The issue of Weapons of Mass Destruction (WMD) is not only an alarming concern, but appears to be a growing threat to the international peace and security. Ballistic missiles as prominent means of delivery for such weapons have compelled international community to seek arrangements for the control or supervision over WMD delivery systems. Construction of heretofore arrangements at the international level have not been conducive to binding compliance; they have proved less than effective in preventing non-compliance. The binding nature of controlling arrangements for WMD could be either legal or political. The question is then how a non-legally binding arrangement would contribute to non-proliferation of ballistic missiles. In pursuit of an answer for this question, this article compares the Missile Technology Control Regime; the Presidential Nuclear Initiatives; the Proliferation Security Initiative; and the Hague Code of Conduct so as to provide a detailed assessment of the effectiveness of political commitments among States.
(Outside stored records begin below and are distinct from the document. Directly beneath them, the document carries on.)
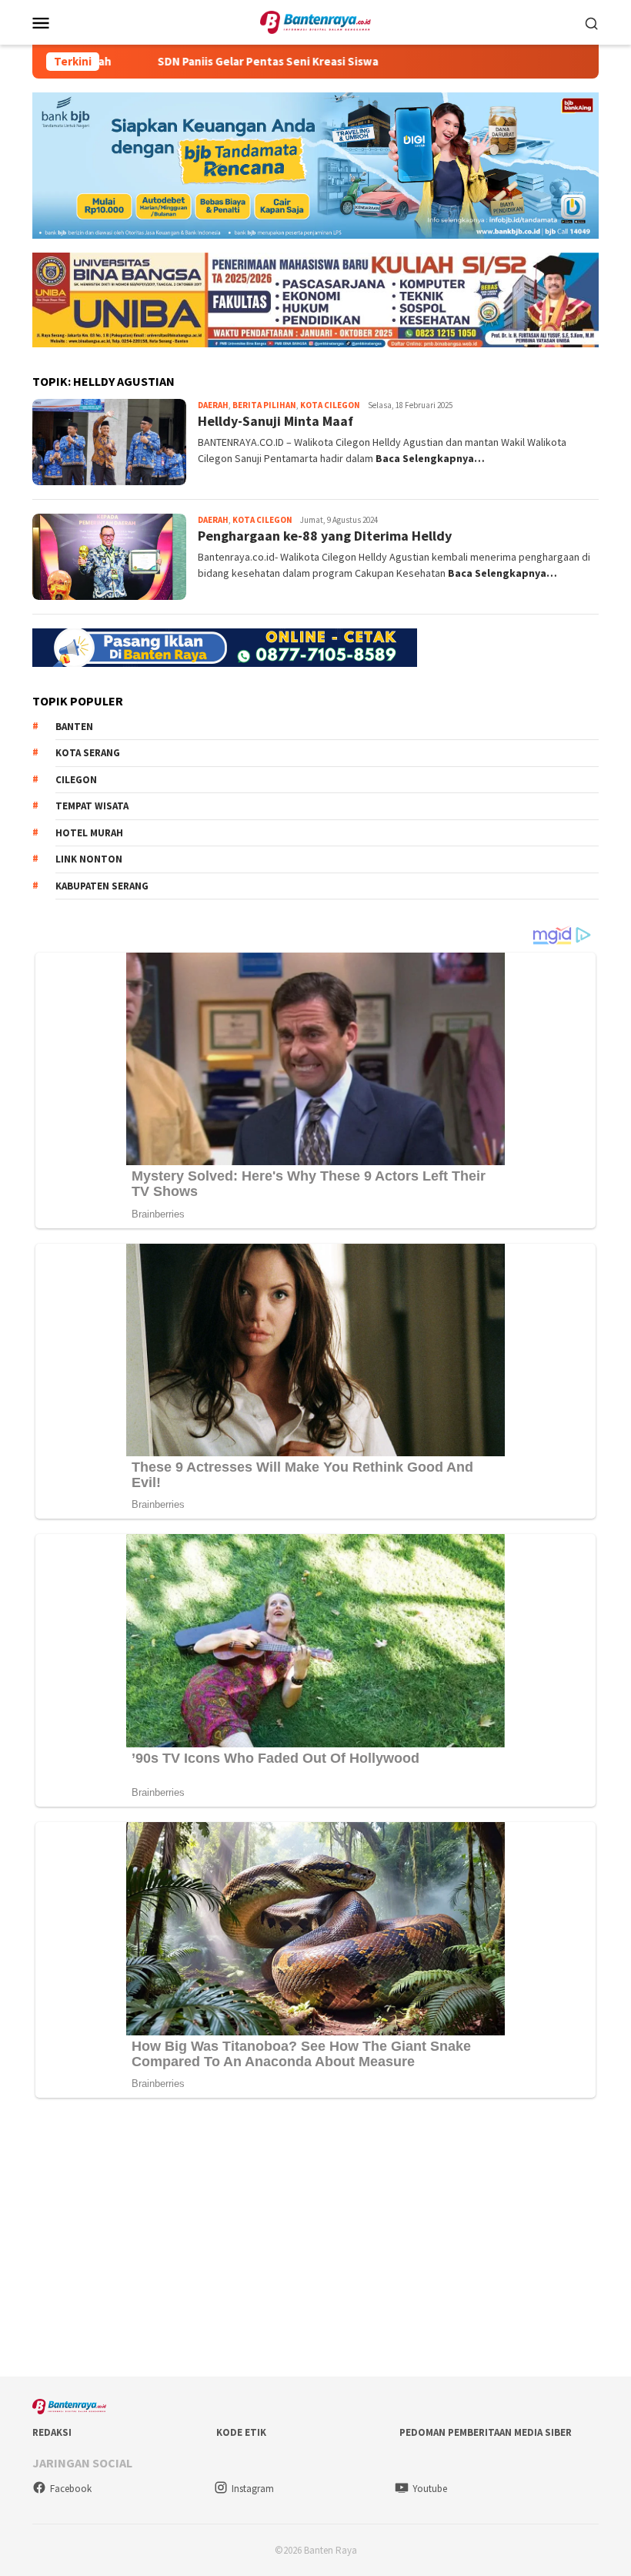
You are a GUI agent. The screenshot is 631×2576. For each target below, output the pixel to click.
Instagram (253, 2488)
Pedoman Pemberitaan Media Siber (485, 2432)
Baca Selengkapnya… (430, 458)
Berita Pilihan (264, 405)
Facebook (71, 2488)
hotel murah (89, 832)
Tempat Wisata (92, 805)
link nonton (88, 859)
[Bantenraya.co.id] (316, 21)
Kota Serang (87, 752)
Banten (74, 726)
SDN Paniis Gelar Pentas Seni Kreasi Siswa (186, 62)
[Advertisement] (315, 2241)
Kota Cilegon (330, 405)
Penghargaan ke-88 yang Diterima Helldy (325, 535)
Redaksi (52, 2432)
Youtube (429, 2488)
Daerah (213, 405)
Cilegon (76, 779)
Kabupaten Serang (102, 886)
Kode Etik (241, 2432)
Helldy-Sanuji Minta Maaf (275, 421)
This article argues that States have increasingly demonstrated resistance to legally binding arrangements. In contrast, they have been more receptive to politically binding arrangements and more prone to what can be dubbed as soft law. While the effectiveness of political commitments in the community of States is a dubious debate, there, nonetheless, seems to be no alternative to a modicum of liability for achieving some kind of consented arrangement among States.